Napoli is rich in places where you can learn about the cultural aspects of the city. Among the most interesting ones stands out the Neapolitan architecture of which you can find several examples simply walking through the main streets of the city. Here is a brief guide to know 4 buildings and palaces where you can go to understand the wonder of Neapolitan architecture.
Neapolitan architecture icons
Palazzo Mannajuolo is in the elegant Chiaia district, at the corner of Via Filangieri and Via dei Mille. It is one of the most beautiful monumental historic buildings in the city and is famous for its helical staircase, filmed several times by great directors – the last example is Ozpetek with his “Napoli Velata”.
Besides the staircase, Palazzo Mannajuolo represents one of the greatest examples of Liberty architecture, as you can see from the 45 ° balconies as another of the great Art Nouveau architectures, the Rue Franklin one in Paris designed by the architect Perret. Palazzo Mannajuolo was designed by Giulio Ulisse Arata.
What is so special about this architecture of Napoli is that the architect was deeply influenced by 1600-1700 Neapolitan architecture. Even if he is a modernist! Giulio Ulisse Arata decided to design Palazzo Mannajuolo declining neo-baroque local language in a new way. You can admire this encounter between old and new by looking at the façade of the Palace from the street named via dei Mille.

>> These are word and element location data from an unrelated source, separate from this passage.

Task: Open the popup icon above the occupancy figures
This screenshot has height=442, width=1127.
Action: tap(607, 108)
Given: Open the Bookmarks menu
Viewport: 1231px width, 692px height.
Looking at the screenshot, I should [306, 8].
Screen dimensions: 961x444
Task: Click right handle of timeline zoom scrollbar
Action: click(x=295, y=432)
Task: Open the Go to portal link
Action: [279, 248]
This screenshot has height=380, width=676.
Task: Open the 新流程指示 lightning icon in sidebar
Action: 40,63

If you like to see more than 1 work by this italian architect, you can also see Palazzo Cottrau – Ricciardi at Piazza Amedeo 8, at few minutes walking distance from Palazzo Mannajuolo.
Palazzo dello Spagnuolo
Palazzo dello Spagnuolo was built by Ferdinando Sanfelice, one of the most industrious architects in the eighteenth century in Naples. It is a great example of Neapolitan architecture in the Sanità alley and, like Palazzo Mannajuolo, is famous for its stairs. The stairs of the Palazzo dello Spagnuolo are hypnotic. Defined as “hawk’s wings”, the double ramp creates a real plot in the façade.

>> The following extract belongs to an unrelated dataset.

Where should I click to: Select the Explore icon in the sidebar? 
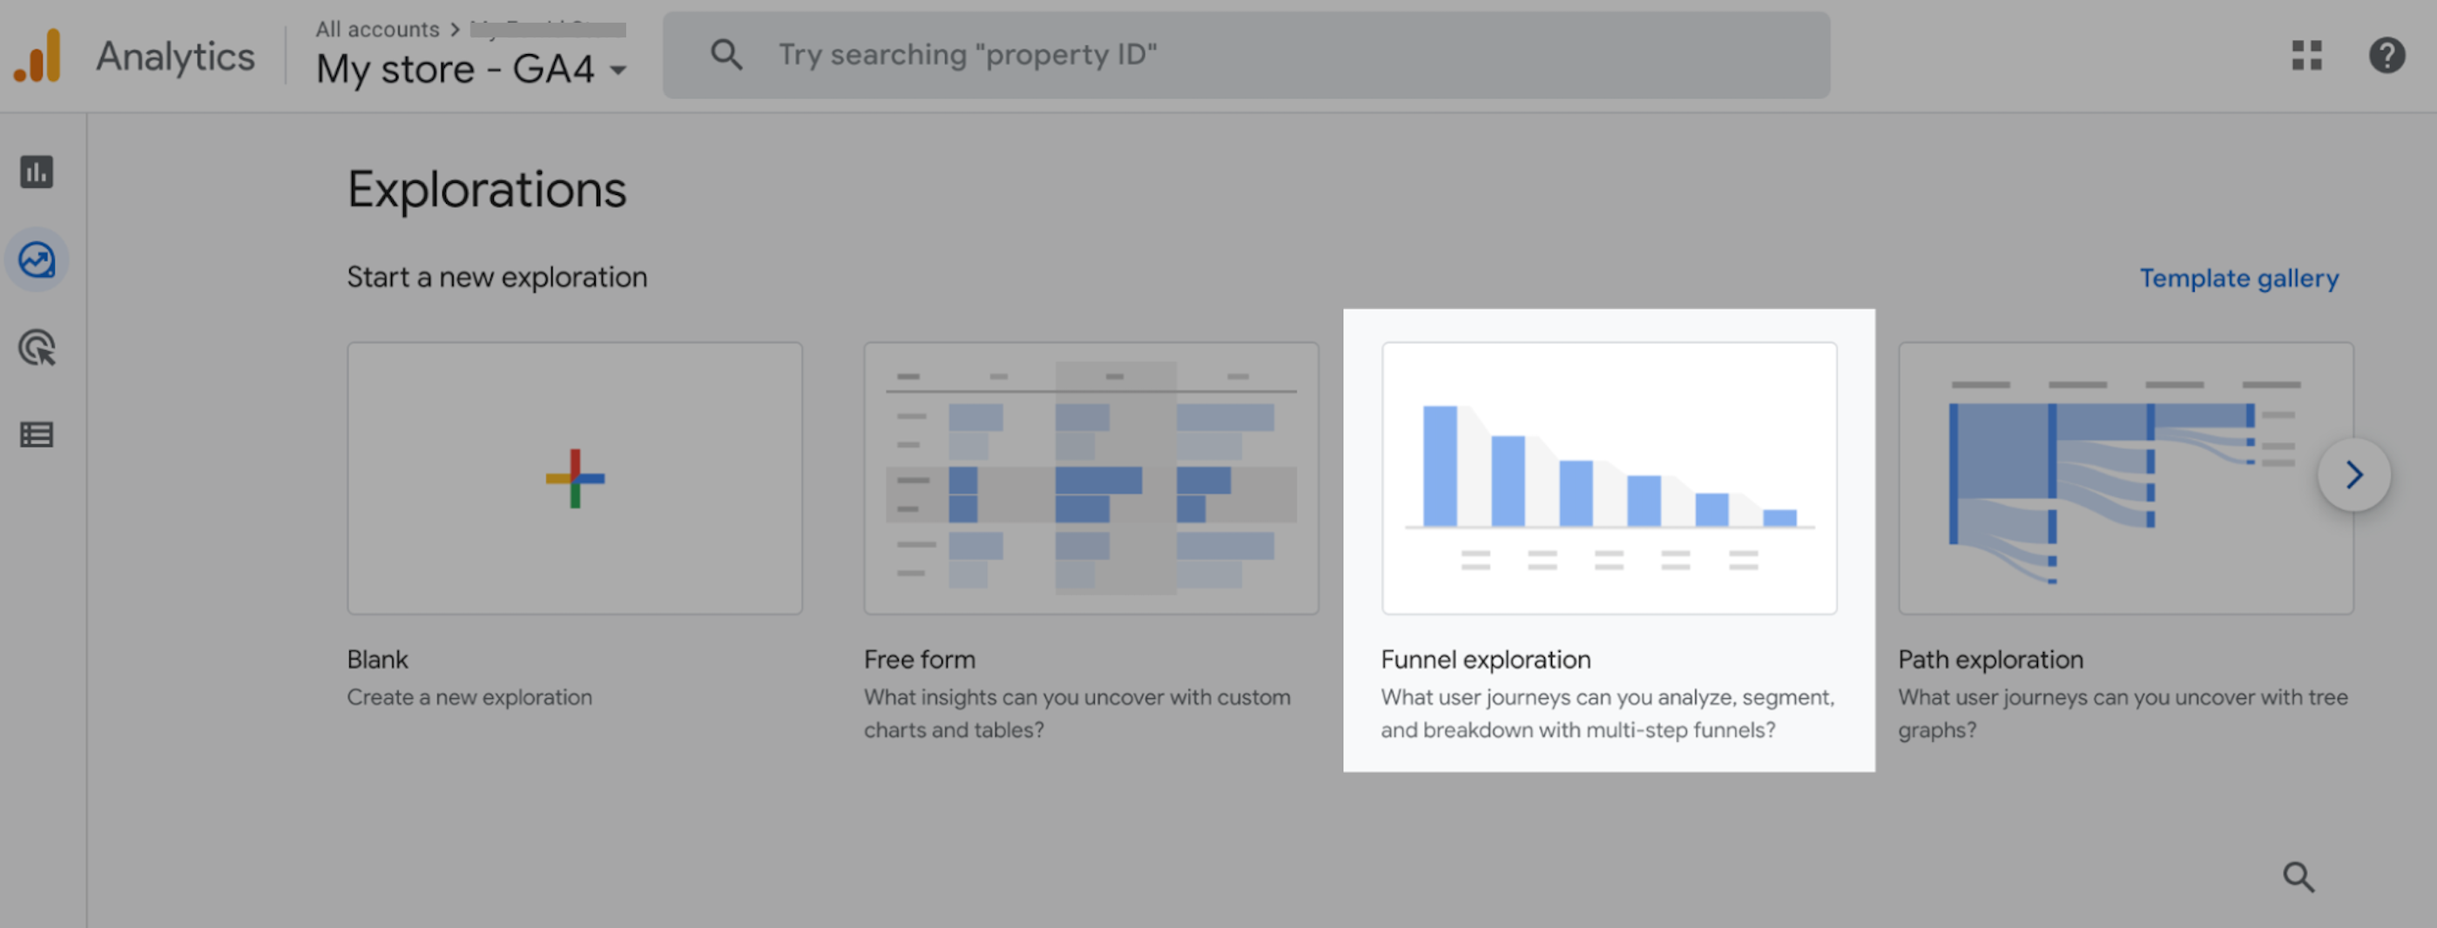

The main elements of Naples architecture are reachable in the style of this palace. It is pure Neapolitan baroque! You can see it from the importance given to the stairs, and in the symbols that are in the details. The doors that lead to the apartments are decorated with portraits of the family who used to live there.
In this district, legends of Napoli are everywhere…
Palazzo Doria D’Angri
This building is one of the most sumptuous of Napoli architecture. It is in the heart of the historic center, along Via Toledo, in Piazza 7 Settembre. Originally there was another palace then demolished. Afterward, in the same spot, was built this palace designed by Luigi Vanvitelli, the sculptor and architect who built the Royal Palace of Caserta, and by his son Carlo.
It is difficult to access this building, that also is so ruined. But, on the outside, you can observe the fine marble and different orders combined on the same façade. If you success entering the building, you can admire the baroque and neoclassical decorations, and the geometric cloisters that really characterize this palace.
Palazzo Zevallos Stigliano stands out among the palaces of via Toledo. The particularity of this Neapolitan architecture is the large internal courtyard framed by a large eighteenth-century portal. Inside the majestic building, there are permanent and temporary exhibitions and concerts.
Since it is an ancient building that has been renewed several times, you can see ancient elements, such as stones, with modern structures made of glass and steel. Also, in the rooms of the upper floors, there is a permanent exhibition with paintings by the greatest artists of all time, just like Caravaggio!